No es fácil diagnosticar este trastorno ya que los rasgos faciales cambian con la edad y dependen mucho de la etnia a la que se pertenezca. Pero generalmente el individuo con síndrome alcohólico fetal debe cumplir alguno de estos puntos:

  1. Deficiencia en el crecimiento, ya sea prenatal o posnatal.
  2. Desórdenes del Sistema Nervioso Central: anormalidades neurológicas, retraso del desarrollo psicomotor, daño intelectual o anormalidades en la estructura cerebral.
  3. Anomalías faciales como: microcefalia, ojos rasgados, labrio superior plano y delgado, escaso surco nasolabial y aplanamiento facial en el tercio medio.

Cabe señalar que para diagnosticar SAF al hijo, debe documentarse el alcoholismo de la madre. Cosa que dificulta su diagnóstico, además de lo señalado anteriormente.

Otros riesgos en hijos de madres alcohólicas

Los hijos de madres alcohólicas, además de SAF, tienen más riesgo de sufrir TDAH (trastorno por déficit de atención e hiperactividad), desórdenes del lenguaje, y afectación del sistema motor, por ejemplo.

Entre otras cosas, se ha observado que necesitan hasta tres veces más asistencia psicológica que el resto de niños, y las patologías que suelen presentar son: TDAH, depresión, enuresis, trastornos de ansiedad, fobias e hiperactividad. Esto repercute en su rendimiento escolar y por extensión en sus relaciones sociales.

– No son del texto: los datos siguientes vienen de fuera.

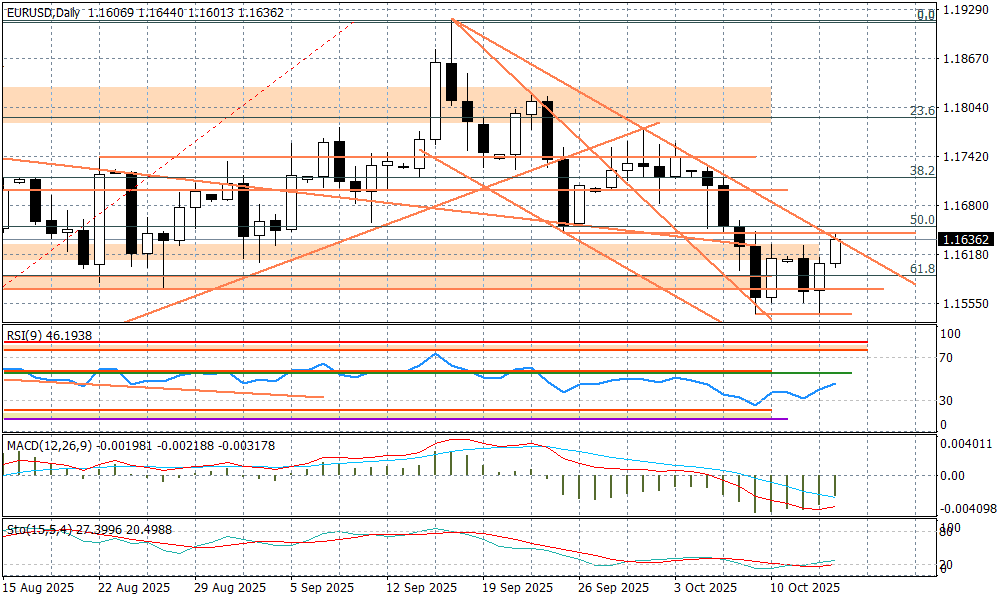Select the 1.15550 price axis label
Viewport: 1000px width, 600px height.
point(966,303)
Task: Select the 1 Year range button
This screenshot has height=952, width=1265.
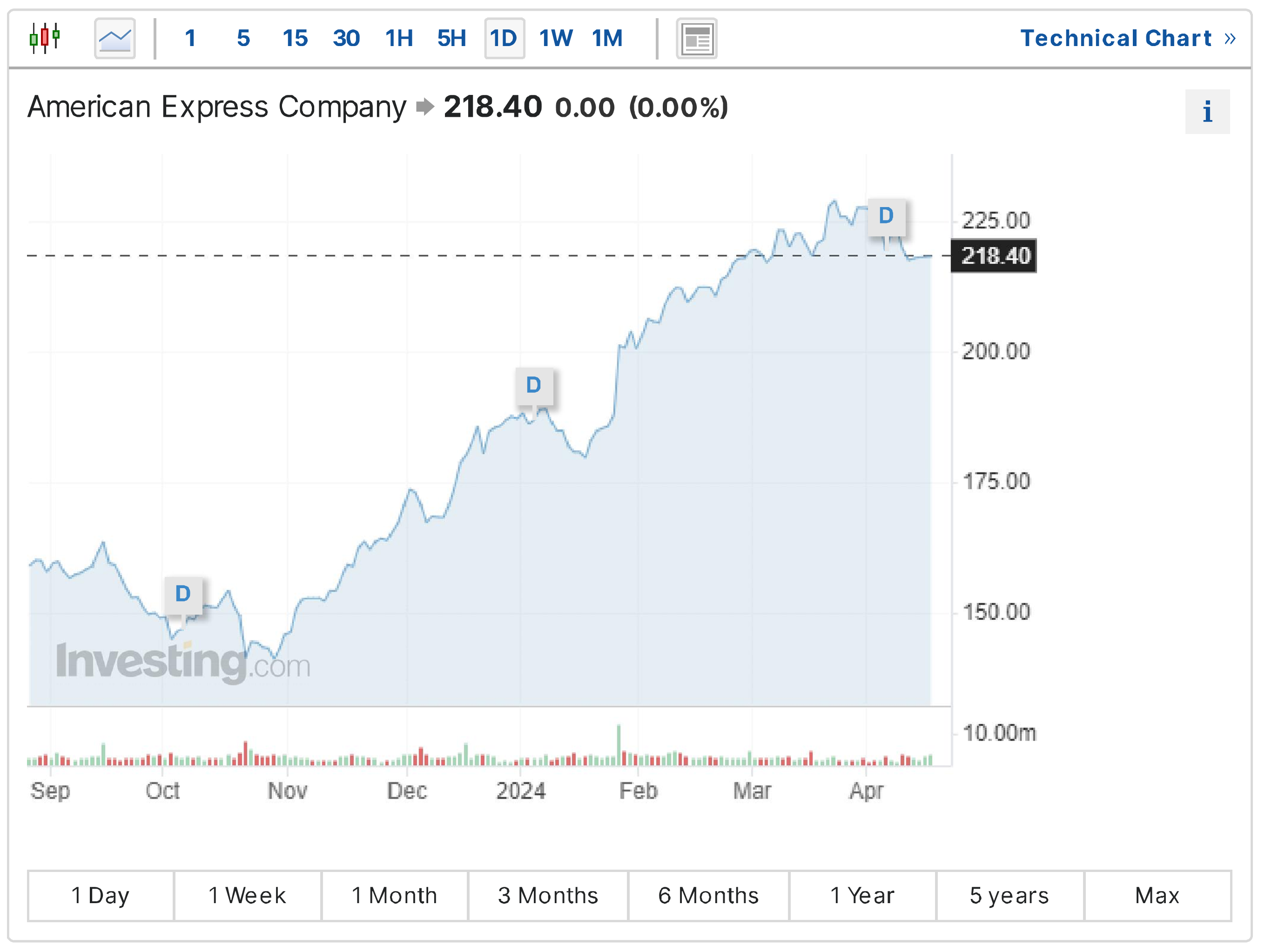Action: 862,895
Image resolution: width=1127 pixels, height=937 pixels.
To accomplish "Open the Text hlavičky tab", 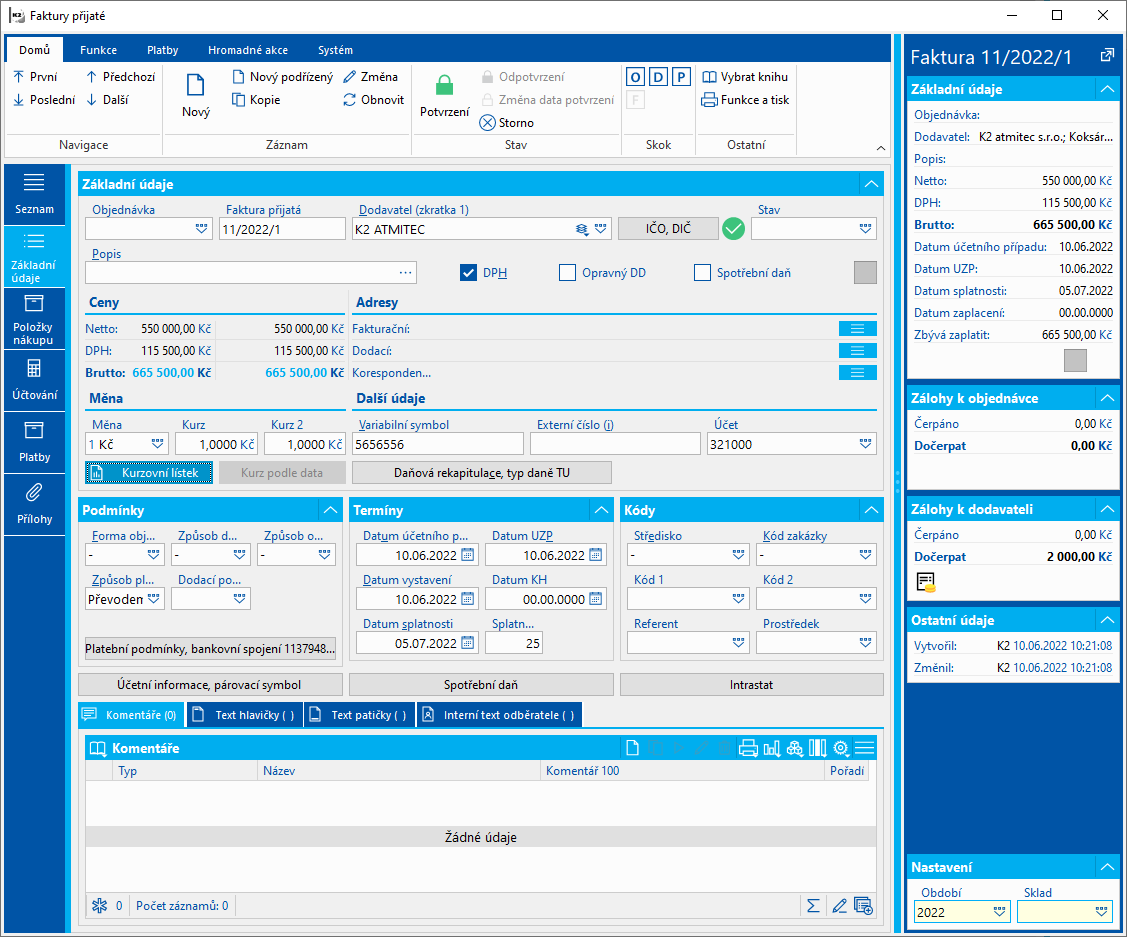I will click(x=245, y=715).
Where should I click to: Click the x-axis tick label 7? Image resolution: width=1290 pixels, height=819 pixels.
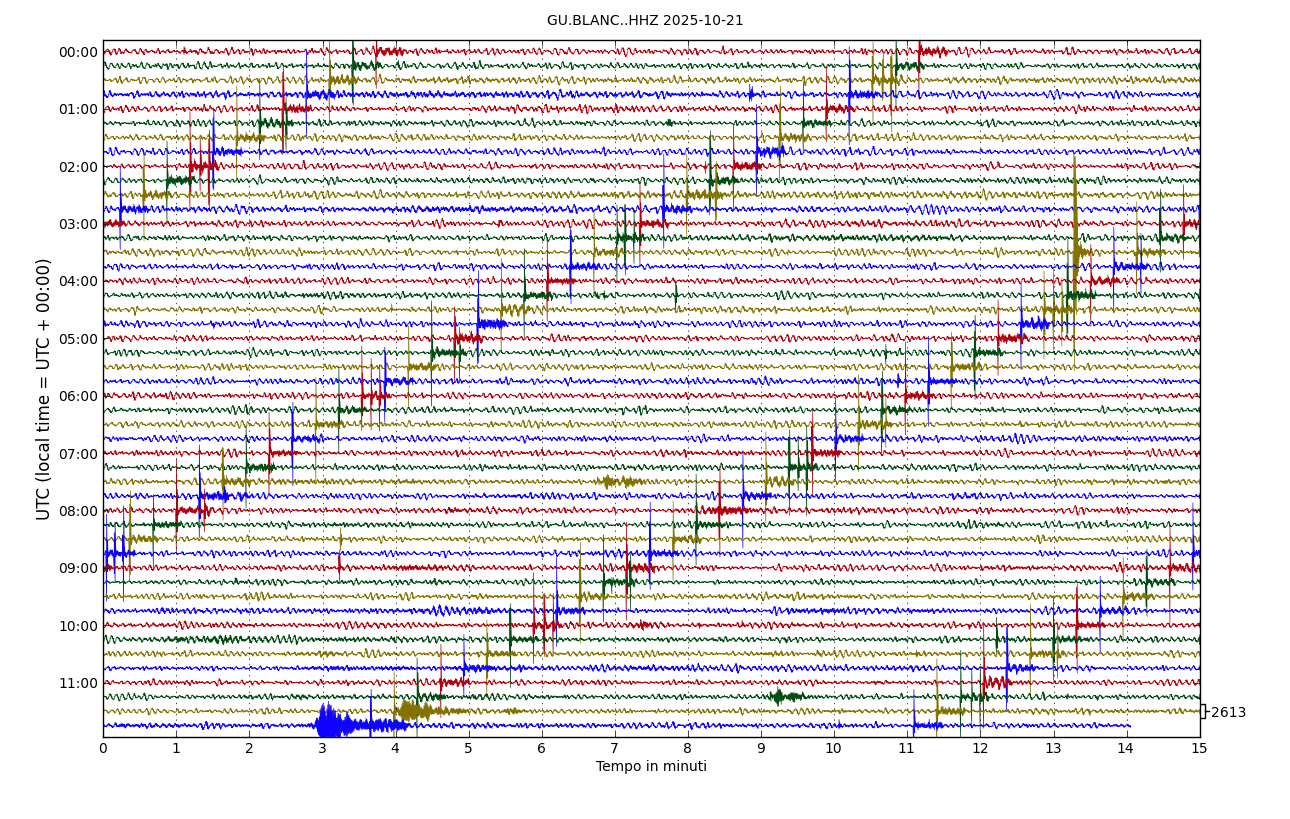coord(614,748)
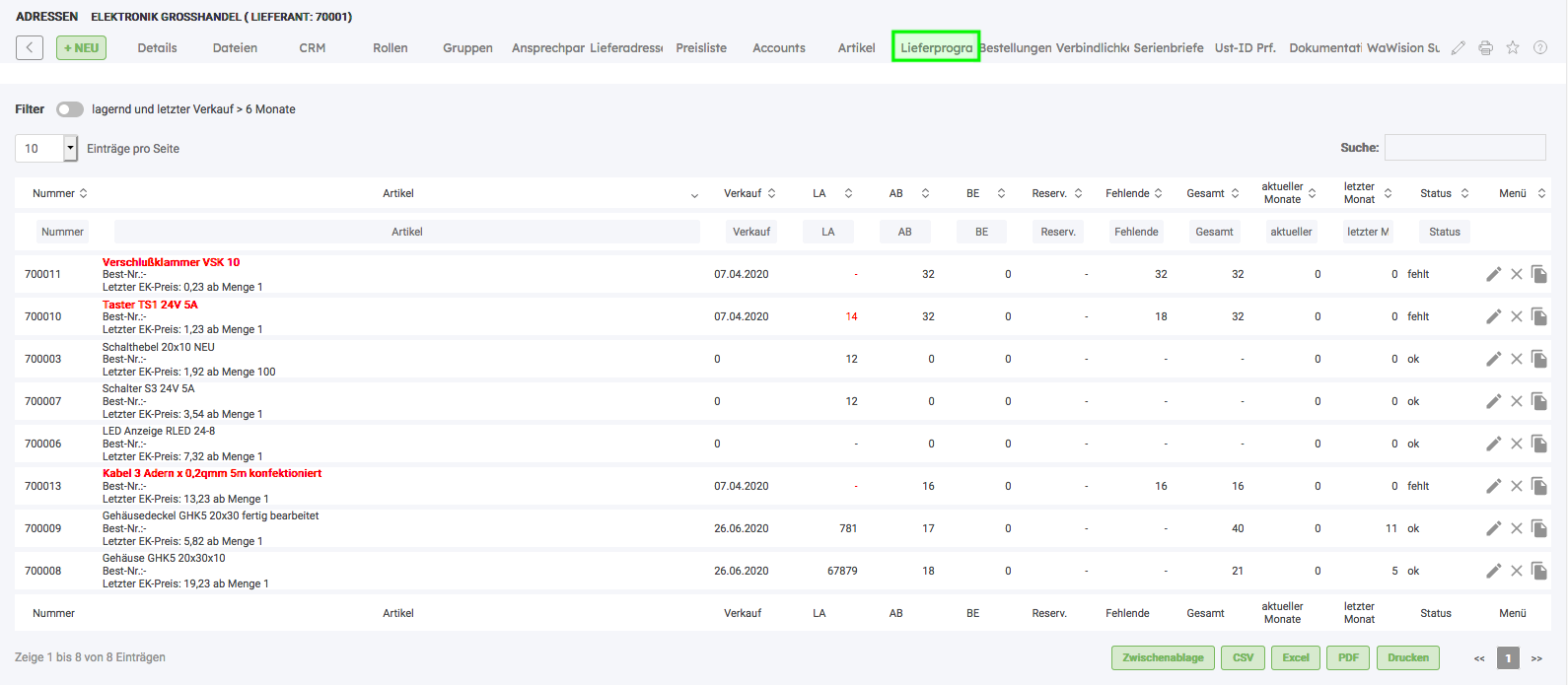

El consumo abusivo de alcohol también produce efectos adversos como: mayor riesgo de aborto en el embarazo, desprendimiento de placenta prematura, parto prematuro y/o muerte fetal súbita.

Fisiopatología del SAF

Al atravesar el alcohol todas las membranas biológicas -también la placenta- la sustancia llega al feto ya que este no dispone de las enzimas necesarias para eliminar la droga, por lo que ésta pasa a su torrente sanguíneo. El primer efecto nocivo del consumo de alcohol durante el embarazo es la deficiencia en el crecimiento del feto ya que la función primaria de la placenta que es proveer de nutrientes al feto, deja de producirse. Es posible que el feto sufra microcefalia (reducción del volumen del cerebelo); en cuanto al sistema inmune, es probable que los hijos de alcohólicas sean más vulnerables a infecciones ya que la exposición del feto al alcohol aumenta los corticoides.

Tratamiento para el SAF

El Síndrome alcohólico fetal es un trastorno crónico, pero para el que existen tratamientos de intervención temprana que mejoran el desarrollo del niño. Las mejores opciones de tratamiento incluyen medicamentos para evitar algunos síntomas, terapias cognitivo-conductuales para modificar comportamientos y conductas, capacitación para los padres respecto de la enfermedad, y otros enfoques alternativos.